Records for this task:
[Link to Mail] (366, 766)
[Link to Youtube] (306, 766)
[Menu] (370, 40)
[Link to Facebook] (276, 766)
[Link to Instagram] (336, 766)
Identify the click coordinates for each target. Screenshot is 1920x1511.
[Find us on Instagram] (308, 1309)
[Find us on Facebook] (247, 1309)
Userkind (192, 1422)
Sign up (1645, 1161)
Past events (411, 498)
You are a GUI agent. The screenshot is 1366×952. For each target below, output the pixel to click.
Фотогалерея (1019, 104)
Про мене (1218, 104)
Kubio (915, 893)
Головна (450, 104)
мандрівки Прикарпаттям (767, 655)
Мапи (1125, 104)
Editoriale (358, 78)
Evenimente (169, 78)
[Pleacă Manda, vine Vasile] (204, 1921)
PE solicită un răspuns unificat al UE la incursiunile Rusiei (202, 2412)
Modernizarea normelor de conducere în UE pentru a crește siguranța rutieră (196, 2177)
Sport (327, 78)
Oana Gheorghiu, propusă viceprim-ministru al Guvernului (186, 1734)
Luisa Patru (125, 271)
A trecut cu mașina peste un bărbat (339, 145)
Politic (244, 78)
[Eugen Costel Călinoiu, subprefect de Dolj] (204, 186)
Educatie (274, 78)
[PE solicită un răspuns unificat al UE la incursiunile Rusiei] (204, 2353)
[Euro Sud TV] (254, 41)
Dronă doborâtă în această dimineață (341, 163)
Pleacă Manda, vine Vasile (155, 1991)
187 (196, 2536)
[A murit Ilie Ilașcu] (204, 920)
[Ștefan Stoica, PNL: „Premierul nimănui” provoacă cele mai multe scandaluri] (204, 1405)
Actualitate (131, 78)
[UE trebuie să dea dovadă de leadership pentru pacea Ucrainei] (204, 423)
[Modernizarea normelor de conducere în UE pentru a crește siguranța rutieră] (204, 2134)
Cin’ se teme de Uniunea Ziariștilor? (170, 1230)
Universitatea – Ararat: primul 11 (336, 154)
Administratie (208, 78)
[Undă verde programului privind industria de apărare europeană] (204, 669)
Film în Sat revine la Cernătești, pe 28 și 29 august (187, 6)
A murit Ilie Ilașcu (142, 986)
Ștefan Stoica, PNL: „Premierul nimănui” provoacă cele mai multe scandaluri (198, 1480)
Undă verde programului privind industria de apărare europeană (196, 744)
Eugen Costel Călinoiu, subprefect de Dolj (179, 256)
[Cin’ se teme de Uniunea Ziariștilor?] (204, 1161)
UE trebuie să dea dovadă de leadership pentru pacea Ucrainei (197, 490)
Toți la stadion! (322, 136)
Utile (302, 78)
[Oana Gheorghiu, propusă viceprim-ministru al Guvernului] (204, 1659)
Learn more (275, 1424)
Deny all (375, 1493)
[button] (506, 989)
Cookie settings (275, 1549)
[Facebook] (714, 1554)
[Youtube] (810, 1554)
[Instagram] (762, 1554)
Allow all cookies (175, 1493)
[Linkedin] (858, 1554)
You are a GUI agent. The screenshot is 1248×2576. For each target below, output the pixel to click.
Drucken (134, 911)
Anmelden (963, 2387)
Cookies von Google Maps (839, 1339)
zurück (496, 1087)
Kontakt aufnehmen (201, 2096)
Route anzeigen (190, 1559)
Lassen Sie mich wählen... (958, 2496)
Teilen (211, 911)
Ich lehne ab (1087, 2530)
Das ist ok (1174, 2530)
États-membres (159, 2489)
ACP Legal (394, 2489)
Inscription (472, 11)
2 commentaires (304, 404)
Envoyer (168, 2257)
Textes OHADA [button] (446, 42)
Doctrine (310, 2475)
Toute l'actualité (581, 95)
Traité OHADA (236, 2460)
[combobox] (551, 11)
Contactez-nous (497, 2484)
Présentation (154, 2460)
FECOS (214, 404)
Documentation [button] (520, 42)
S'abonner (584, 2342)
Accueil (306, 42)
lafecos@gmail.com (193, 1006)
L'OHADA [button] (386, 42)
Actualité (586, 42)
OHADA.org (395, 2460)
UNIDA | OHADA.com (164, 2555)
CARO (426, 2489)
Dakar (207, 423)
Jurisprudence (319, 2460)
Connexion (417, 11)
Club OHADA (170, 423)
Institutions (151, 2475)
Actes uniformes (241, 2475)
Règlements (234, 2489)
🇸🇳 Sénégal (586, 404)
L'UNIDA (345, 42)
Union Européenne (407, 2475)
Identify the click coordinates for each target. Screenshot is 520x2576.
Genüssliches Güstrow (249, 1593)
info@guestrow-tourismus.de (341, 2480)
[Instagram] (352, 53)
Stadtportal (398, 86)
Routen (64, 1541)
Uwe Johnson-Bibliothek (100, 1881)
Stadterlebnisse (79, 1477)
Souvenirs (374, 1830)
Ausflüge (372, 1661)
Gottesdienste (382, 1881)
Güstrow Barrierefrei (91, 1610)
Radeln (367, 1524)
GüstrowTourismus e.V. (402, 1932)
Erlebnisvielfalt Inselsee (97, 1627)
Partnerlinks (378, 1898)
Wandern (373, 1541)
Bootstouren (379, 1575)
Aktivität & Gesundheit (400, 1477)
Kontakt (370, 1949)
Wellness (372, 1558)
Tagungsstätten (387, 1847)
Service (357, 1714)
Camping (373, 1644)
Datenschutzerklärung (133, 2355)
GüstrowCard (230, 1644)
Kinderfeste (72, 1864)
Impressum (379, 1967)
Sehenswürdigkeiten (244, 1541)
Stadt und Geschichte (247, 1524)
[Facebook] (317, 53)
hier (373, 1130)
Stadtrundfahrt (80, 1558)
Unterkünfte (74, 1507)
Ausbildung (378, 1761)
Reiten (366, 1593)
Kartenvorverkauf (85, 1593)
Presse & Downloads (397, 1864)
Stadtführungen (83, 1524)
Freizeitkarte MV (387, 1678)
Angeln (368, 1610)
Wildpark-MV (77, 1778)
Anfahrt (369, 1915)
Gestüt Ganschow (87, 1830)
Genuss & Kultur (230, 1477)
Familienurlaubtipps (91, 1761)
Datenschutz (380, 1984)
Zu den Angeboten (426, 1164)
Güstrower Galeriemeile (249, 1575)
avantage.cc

Instructions to follow: In the records above, collect each line with "pentru".

Solution for this problem:
Modernizarea normelor de conducere în UE pentru a crește siguranța rutieră (196, 2177)
[UE trebuie să dea dovadă de leadership pentru pacea Ucrainei] (204, 423)
[Modernizarea normelor de conducere în UE pentru a crește siguranța rutieră] (204, 2134)
UE trebuie să dea dovadă de leadership pentru pacea Ucrainei (197, 490)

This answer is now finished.